Sally Pipes, president, Pacific Research Institute, left, President Joe Biden (D), center, and U.S. Sen. Bernie Sanders (I-Vt.) | Pacific Research Institute / WhiteHouse.gov / Senate.gov

Sally Pipes, the president of the Pasadena-based Pacific Research Institute (PRI), said today that the “Inflation Reduction Act” will reduce availability of prescription drugs for senior citizens.

“This morning, Joe Biden and Bernie Sanders will deliver remarks from the White House about their supposed efforts to "lower" drug costs,” Pipes posted on X. “But Sanders' and Biden's so-called ‘Inflation Reduction Act’ will actually cut back on available drugs for seniors by stifling innovation.”

“The IRA will also raise the potential for drug shortages and undermine the generic drug market," posted Pipes.

President Biden and U.S. Sen. Bernie Sanders (I-Vt) today gave a joint presentation at the White House about the 2022-enacted Inflation Reduction Act’s provision that allows the federal government to negotiate the prices of 20 drugs covered under Medicare. 

Biden has proposed expanding that to more than 500 drugs over the next decade. 

Pipes has said that Biden's expanded Medicare drug price negotiations would be “detrimental” to research and development for “future cures, reported Golden State Today.

The IRA's drug-pricing provisions, "or more accurately, price controls — will most certainly impact our ability to fight many types of cancers,” Pipes told South SFV Today in February, saying these provisions "discourage investment in the development of new treatments.”

She said "small-molecule penalty" contained in the IRA "will have an outsized impact on our efforts to develop treatments for cancer."

Under the IRA, the brand-name drugs for which Medicare "negotiates" prices are split into two categories: small-molecule drugs and biologics. The IRA makes small-molecule drugs eligible for "negotiation" nine years after their approval, compared to a 13-year exemption period for biologics.

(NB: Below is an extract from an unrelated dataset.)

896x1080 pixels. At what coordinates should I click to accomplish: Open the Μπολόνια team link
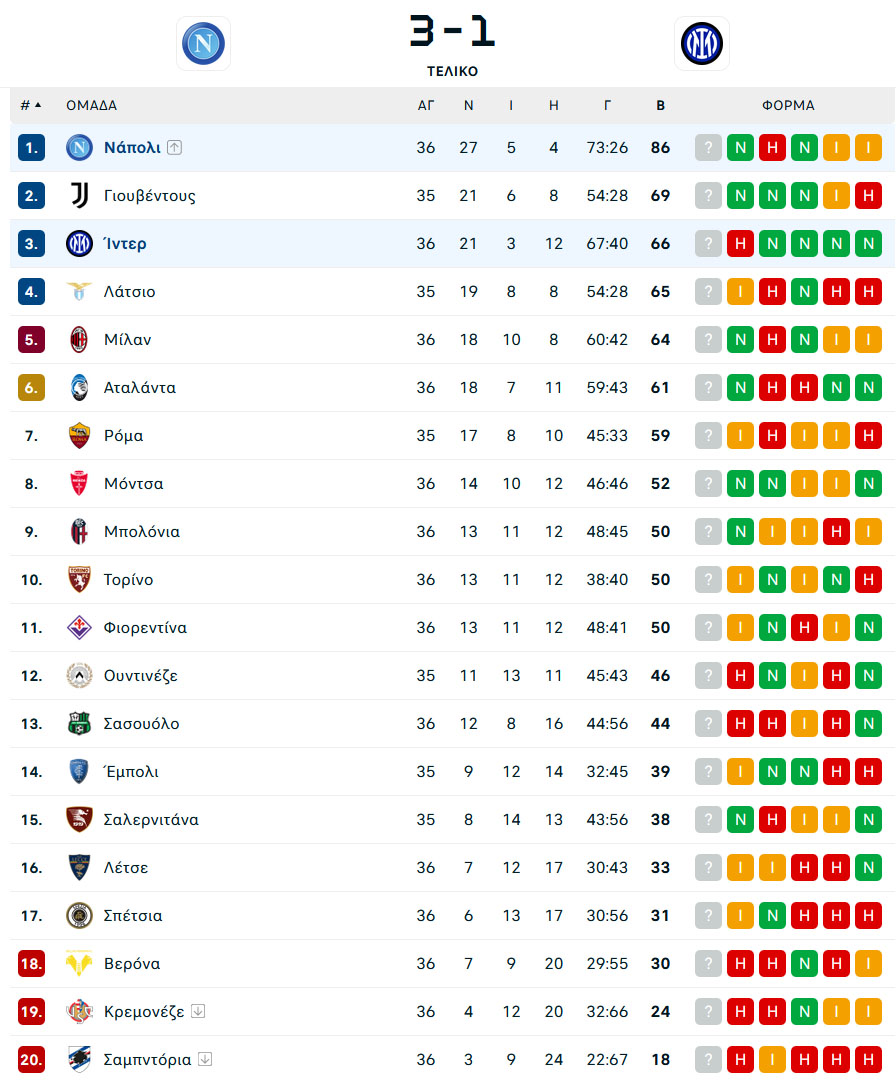click(142, 532)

“This disparity encourages investors and researchers to turn away from developing small-molecule drugs in favor of biologics, given the lengthier period they will have to recoup their investments,” said Pipes. 

“While both small-molecule drugs and biologics are essential for cancer treatment, small-molecule drugs are the only way to target some forms of breast, lung, colon, and other cancers,” she said. 

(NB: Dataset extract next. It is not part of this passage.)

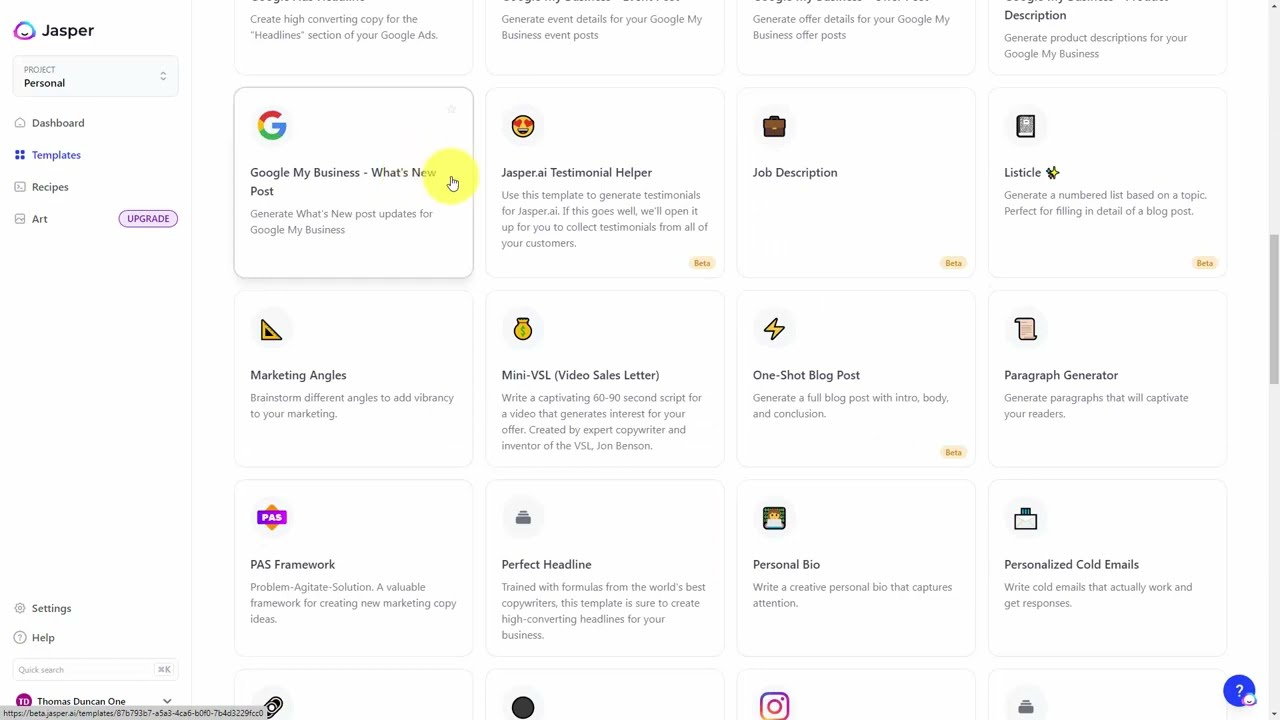Click the PAS Framework icon

coord(272,517)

Pipes also said that this will discourage companies from investing in research into additional indications for an approved drug.

“Why spend money seeing if a drug that works for one form of cancer can work for another form, with the threat of price controls looming?” said Pipes.

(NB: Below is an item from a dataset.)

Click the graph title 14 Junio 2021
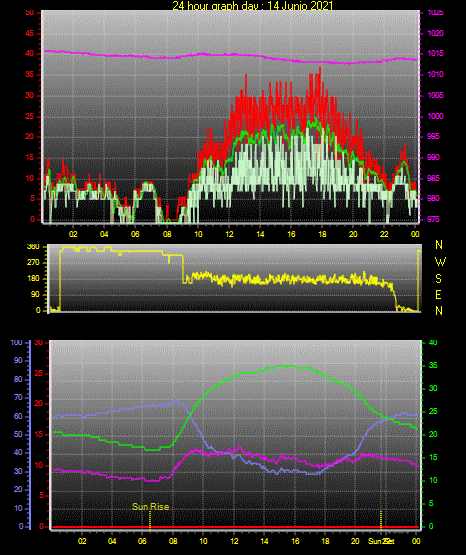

She referenced an October 2023 paper, authored by University of Chicago economists, which said that “price setting under the IRA undermines existing intellectual property laws, reducing incentives for investment in research and development (R&D) that discovers new drugs and identifies new uses and populations who can benefit from already-approved drugs.”

“We conservatively find that the IRA’s policy to set prices at 9 years after market entry for select small molecule drugs will reduce their expected revenues in the U.S. market by 8.0%, which implies a reduction in R&D investment of almost 12.3%, or $232.1 billion over 20 years,” wrote the paper’s authors. “Over the same time frame, we conclude that there will be 188 fewer small molecule treatments, including 79 fewer new small molecule drugs and 109 fewer post-approval indications for these drugs.”

Rather than drug-pricing provisions like the ones contained in the IRA, Pipes said out-of-pocket costs could be reduced and transparency increases by "reforming the practices of PBMs."  

“Our current PBM system directly contributes to drug price inflation,” said Pipes. “PBMs receive rebates based on a drug's list price, so they're economically incentivized to design formularies that promote higher-cost, brand-name drugs and steer patients away from generics and biosimilars.”

Pipes said Congress could direct PBMs to be “more transparent” and “require them to pass discounts and rebates along to patients.”

Founded in 1979, PRI is a free market think tank focused on the policy areas of education, economics, health care, the environment, and water supply. Pipes has been president and CEO of PRI since 1991.